Да, струсил. Теперь, на узких улочках Выборгской стороны, среди домов с уютными палисадниками, ощущение опасности сменило омерзительное чувство собственного ничтожества. Может, ребенок случайно задел ту филенку на крыльце — она и выпала. Остальное-то все в точности: форточка левого окна отворена, правого — прикрыта, на бельевой веревке — полотенце с петухами. Только вот эта дощечка...
Дядя Захар сказал: «Не забудь! Когда «гороховые» обкладывают, они загодя высматривают наши предупредительные знаки. И когда устраивают засаду, точно их восстанавливают. А про филенку они не могут знать. Если, упаси бог, наши провалятся, хоть один непременно ногой выдавит, когда будут выводить, — вроде нечаянно».

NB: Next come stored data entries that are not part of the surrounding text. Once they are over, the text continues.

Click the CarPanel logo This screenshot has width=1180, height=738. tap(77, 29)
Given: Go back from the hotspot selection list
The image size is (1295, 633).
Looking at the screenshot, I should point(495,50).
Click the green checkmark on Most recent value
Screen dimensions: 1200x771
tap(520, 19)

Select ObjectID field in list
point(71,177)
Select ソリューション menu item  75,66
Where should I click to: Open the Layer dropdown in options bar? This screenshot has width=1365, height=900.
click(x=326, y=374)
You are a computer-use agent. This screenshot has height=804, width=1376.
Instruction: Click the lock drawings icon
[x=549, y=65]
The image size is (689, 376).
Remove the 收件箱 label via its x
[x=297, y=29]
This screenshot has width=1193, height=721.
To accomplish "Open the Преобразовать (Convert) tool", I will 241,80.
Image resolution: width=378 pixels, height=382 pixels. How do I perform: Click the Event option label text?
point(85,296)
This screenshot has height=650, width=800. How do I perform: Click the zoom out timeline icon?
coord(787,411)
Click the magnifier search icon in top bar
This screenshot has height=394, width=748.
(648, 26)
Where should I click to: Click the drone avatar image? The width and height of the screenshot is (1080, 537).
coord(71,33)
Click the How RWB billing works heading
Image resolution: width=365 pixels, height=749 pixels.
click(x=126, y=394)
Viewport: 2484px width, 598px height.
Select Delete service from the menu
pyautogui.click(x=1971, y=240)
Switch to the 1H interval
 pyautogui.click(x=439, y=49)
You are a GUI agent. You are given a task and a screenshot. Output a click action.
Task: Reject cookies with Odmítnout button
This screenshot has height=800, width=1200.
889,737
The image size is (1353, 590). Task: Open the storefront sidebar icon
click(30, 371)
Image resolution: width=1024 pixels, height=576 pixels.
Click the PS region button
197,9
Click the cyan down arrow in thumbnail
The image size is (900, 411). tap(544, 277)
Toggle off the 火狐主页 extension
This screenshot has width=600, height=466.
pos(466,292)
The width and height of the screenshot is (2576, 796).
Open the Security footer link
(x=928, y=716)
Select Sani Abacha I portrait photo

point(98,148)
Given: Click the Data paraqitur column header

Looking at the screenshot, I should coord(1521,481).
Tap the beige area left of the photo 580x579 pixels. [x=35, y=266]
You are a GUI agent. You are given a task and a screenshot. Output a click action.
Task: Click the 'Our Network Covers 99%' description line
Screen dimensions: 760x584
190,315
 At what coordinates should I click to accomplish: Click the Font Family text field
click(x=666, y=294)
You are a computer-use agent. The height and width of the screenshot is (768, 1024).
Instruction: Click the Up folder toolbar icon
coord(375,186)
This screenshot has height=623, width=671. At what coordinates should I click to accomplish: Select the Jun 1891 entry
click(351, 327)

Значит, Антон поступил правильно. Одной дощечки под перилами недоставало, и с улицы пустота зияла как щербина во рту. Не замедлив шага, он прошел мимо калитки и затесался в толпу прихожан, тянувшуюся к церкви. Потом юркнул в переулок и бросился по задворкам, вспугивая сизарей на голубятнях, пока за мостами не остался Васильевский.
Он все объяснит. Дядя Захар даже похвалит за осторожность. «Голова — не карниз, не приставишь!» — любимая присказка старика. А он-то сам? Он-то понимает: струсил. Как увидел, так сердце покатилось... Те, на Двадцатой линии, без него, конечно, обойдутся, возьмут другого. А как теперь жить ему?.. Никто же его не тащил, он сам неделю назад пришел сюда, на Выборгскую, отыскал дядю Захара: «Не могу! Дайте дело! Есть же у вас боевая группа, я знаю!» — «Но тогда знай, что за кружок твой на дровяном, за листовки самое большее — высылка. А боевику, сынок, самое малое — этап и каторжные работы». — «Я решил». — «Ну что ж... — сказал старик. — Поглядим».
Прошло несколько дней. Студент из их же Техноложки нашел Антона после лекции и сказал, что его ждут вечером на Гребецкой.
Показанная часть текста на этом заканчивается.